Supplied text:
# April Meeting



## CrownMan (Sep 12, 2005)

To all DFWAPC members,

I will probably have several plants and fish for trade/donation for the next meeting date. Please send me a list of plants and critters you would like (I have many red cherry shrimp, 12 1" baby albino corydoras and a fair amout of common plants that I can donate on the next meeting if anyone needs them). Plants I have are : Bacopa Carolinia, Ludwigia Repens, Blyxa Repens, HC (with a type of moss intertwined), duckweed, Water Lettuce, a form of hygrophila, java moss and a sprig or two of ludwigia cuba.

I must breakdown 9 tanks located in the fish room due to the city of Arlington and an Excavation company causing my sewage pipe to be crushed in the street and two houses (mine is worse one) having sewage backed up into my house and left standing for several hours in a few rooms where it sat before water levels were removed. Paper/walls had already wicked up a large amounts of black water. I have a few walls that will be removed and replaced along with kitchen and den cabinets and picture frame paneling, carpet and lots of sheetrock. I have to move/tear down 5 cherry/amano tanks from 29 gallons to 10 gallons. I also have a 90 tank that will be tore down and moved into the bedroom. 2 others will be setup on the fireplace hearth and other Temporory locations and transfer will be setup up for about half the tanks. The others will need to be put in storage.

In the interim, we need to find temporary living conditions until the everything gets put back together again. It’s only supposed to take about 6 to 8 weeks.

Darrell please give me a call and I will get your cockatoos back to you. This needs to happen by the next week if possible.


Mike


----------



## TAM (Aug 21, 2005)

Mike:

So sorry to hear about your headache. What a major pain!

I've a friend who just set up a small pond, they've asked me to see what I could pick up at the next meeting, or sooner. Anything you've got that might work well in a mostly sunny location, I'd be happy to come pick up or can wait until the meeting.

Personally, I'd like to get some cherries and give them a try. I don't have anything worth trading for, but would be happy to purchase at whatever you think is fair.

thanks,
TAM


----------



## CrownMan (Sep 12, 2005)

TAM,

PM Sent. They're yours for free.

Mike


----------



## CherylR (Aug 12, 2004)

CrownMan, if I bring you some of my aquarium water, can you test it for copper? I am very frustrated at my inability to keep shrimp alive more than 24 hours.

Cheryl


----------



## CrownMan (Sep 12, 2005)

Cheryl,

I would be happy to. If you could bring about 4 to 5 gallons, I have a spare 10 I could setup and see how long they live in case it's not copper.

Mike


----------

Actions to take:
A - In the meeting thread, how long is the repair work on the house supposed to take?
B - Reproduce the part of the meeting thread that begins at the words "## CherylR (Aug" and stops after "than 24 hours.".

Raw records:
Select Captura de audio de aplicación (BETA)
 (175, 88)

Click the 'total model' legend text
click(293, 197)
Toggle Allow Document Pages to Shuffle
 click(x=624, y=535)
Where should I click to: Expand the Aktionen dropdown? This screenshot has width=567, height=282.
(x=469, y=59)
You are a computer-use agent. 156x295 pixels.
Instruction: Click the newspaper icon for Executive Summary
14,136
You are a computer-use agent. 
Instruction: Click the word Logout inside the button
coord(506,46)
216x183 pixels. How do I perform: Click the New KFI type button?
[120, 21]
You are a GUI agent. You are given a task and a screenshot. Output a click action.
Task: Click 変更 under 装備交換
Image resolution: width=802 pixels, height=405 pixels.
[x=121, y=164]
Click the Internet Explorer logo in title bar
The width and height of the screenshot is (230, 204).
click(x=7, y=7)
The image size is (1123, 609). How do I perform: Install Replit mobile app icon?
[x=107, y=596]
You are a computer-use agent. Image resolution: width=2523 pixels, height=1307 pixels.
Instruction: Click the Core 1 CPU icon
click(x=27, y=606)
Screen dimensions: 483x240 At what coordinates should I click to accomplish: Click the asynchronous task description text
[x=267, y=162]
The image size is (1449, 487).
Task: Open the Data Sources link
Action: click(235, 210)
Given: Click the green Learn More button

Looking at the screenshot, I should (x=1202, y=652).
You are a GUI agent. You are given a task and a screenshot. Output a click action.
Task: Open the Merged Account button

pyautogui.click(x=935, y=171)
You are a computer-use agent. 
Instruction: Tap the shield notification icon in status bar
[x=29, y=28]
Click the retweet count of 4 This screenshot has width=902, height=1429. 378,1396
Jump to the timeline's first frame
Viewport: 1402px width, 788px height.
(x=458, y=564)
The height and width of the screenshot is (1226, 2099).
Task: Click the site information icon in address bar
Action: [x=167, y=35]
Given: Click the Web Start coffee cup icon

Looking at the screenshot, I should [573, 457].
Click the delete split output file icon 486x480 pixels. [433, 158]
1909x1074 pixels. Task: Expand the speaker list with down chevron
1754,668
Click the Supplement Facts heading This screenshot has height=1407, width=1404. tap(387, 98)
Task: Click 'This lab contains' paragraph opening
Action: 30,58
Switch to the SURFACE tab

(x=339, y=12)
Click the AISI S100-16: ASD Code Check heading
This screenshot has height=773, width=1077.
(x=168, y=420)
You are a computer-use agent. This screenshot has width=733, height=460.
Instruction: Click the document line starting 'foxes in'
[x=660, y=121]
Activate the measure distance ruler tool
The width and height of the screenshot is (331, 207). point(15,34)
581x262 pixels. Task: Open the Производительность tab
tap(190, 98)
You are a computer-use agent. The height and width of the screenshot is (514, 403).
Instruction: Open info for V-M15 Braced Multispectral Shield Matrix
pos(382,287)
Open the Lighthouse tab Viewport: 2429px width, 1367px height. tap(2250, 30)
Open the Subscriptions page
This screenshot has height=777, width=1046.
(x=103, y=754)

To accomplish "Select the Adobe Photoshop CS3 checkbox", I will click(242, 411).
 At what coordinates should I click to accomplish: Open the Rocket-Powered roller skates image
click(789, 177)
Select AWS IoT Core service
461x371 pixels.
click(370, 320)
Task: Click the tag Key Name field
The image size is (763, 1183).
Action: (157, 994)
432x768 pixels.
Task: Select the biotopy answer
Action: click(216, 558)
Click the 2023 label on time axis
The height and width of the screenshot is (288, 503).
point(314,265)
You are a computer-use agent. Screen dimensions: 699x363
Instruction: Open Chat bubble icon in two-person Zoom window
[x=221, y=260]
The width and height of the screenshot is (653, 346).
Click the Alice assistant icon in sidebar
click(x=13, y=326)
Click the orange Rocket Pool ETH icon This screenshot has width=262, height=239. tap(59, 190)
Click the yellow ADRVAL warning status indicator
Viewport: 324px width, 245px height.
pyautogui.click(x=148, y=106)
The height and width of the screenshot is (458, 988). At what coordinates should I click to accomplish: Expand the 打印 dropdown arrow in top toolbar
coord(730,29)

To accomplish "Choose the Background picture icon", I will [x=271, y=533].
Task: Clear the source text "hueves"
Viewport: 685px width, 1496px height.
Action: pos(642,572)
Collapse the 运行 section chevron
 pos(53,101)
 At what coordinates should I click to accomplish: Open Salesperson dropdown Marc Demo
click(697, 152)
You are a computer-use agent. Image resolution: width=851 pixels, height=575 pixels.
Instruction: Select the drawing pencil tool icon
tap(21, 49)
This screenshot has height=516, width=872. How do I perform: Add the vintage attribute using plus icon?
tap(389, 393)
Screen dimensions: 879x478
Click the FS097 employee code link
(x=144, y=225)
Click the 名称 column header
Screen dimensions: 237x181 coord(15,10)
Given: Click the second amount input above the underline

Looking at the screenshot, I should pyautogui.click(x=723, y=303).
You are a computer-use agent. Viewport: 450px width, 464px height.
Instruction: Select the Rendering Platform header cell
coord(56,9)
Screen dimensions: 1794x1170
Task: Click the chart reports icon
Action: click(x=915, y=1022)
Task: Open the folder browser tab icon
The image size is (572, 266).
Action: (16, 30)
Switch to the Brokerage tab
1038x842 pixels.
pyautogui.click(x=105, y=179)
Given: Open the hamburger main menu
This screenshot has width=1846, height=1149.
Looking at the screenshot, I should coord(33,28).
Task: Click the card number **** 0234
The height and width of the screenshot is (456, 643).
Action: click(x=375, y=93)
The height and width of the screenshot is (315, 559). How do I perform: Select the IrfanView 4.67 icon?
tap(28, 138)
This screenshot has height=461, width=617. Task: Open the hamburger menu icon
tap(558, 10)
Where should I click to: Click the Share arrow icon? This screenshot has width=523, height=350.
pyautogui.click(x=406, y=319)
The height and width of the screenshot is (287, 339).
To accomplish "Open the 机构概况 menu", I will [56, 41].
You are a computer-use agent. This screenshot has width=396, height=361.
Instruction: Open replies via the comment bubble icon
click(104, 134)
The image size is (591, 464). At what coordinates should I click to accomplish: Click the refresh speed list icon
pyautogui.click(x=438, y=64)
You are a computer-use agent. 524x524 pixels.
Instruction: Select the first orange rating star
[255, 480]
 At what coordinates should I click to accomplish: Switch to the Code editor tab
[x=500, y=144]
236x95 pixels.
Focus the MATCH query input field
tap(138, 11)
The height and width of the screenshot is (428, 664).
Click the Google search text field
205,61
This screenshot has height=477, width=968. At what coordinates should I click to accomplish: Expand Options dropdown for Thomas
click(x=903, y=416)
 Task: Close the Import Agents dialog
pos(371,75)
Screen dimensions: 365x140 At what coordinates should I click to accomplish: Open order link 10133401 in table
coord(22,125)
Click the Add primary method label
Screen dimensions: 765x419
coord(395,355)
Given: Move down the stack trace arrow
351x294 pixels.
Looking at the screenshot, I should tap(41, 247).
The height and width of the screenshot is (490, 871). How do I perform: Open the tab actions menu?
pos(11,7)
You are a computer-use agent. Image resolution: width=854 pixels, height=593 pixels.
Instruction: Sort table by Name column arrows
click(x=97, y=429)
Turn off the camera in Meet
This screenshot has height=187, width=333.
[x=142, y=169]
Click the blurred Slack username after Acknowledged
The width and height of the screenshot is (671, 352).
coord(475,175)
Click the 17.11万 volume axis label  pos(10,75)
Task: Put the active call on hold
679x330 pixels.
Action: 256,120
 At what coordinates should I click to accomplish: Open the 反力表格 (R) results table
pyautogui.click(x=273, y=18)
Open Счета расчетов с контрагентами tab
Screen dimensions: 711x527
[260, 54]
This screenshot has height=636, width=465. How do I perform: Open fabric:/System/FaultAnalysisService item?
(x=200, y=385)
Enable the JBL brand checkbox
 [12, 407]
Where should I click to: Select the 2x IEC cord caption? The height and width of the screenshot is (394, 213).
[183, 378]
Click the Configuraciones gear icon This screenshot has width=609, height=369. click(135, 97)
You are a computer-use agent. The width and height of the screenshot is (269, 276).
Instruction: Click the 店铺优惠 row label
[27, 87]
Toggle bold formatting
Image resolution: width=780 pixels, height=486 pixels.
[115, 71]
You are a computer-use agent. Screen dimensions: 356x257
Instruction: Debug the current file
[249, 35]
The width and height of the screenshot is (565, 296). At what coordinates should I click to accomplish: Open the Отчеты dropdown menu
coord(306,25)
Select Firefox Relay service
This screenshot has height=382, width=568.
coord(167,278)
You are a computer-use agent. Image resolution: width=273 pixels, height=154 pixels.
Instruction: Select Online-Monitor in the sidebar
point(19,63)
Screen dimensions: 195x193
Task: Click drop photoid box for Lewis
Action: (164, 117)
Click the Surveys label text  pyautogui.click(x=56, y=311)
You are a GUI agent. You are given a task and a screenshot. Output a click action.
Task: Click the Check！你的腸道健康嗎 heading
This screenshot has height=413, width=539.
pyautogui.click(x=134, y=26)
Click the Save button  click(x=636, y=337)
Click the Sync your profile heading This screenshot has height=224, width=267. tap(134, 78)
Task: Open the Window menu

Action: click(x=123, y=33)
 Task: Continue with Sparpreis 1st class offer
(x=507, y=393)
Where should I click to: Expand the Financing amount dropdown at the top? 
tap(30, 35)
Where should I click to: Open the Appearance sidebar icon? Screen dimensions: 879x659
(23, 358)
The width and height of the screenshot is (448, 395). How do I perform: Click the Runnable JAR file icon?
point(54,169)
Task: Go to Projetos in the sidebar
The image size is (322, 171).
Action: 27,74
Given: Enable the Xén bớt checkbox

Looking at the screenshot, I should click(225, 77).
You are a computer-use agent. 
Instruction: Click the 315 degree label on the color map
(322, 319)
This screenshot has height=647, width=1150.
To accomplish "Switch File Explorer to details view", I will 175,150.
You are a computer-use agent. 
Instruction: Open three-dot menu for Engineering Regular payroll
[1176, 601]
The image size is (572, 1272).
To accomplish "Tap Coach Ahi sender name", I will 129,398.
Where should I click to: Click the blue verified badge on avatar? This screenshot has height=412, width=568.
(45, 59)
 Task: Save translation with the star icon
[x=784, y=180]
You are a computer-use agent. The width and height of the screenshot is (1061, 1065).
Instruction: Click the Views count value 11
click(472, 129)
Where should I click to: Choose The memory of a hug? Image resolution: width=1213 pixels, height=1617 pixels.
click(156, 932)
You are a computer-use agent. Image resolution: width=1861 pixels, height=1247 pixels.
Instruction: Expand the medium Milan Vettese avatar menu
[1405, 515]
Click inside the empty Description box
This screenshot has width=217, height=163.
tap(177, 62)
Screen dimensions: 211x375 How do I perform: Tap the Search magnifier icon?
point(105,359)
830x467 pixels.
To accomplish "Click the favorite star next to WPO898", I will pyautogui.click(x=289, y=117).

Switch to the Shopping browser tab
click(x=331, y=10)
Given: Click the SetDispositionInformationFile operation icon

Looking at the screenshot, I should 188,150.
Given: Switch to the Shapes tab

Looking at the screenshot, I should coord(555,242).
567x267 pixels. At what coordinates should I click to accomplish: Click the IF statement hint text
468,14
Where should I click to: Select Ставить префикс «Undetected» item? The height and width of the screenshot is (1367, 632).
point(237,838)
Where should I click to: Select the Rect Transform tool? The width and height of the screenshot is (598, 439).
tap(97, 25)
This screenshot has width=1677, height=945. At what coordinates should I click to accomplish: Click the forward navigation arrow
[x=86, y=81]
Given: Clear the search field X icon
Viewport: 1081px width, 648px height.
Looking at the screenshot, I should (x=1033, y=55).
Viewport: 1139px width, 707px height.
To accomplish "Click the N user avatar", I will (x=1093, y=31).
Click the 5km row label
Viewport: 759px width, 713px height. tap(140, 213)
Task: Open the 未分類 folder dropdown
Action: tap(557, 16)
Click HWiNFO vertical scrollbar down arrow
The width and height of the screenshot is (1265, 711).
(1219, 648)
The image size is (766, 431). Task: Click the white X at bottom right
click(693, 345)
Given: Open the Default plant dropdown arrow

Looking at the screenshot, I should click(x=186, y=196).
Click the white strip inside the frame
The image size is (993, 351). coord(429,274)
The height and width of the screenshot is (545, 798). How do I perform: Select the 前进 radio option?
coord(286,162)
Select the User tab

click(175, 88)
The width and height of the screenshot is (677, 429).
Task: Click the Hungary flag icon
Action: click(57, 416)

Set of answers:
A - About 6 to 8 weeks.

B -
## CherylR (Aug 12, 2004)

CrownMan, if I bring you some of my aquarium water, can you test it for copper? I am very frustrated at my inability to keep shrimp alive more than 24 hours.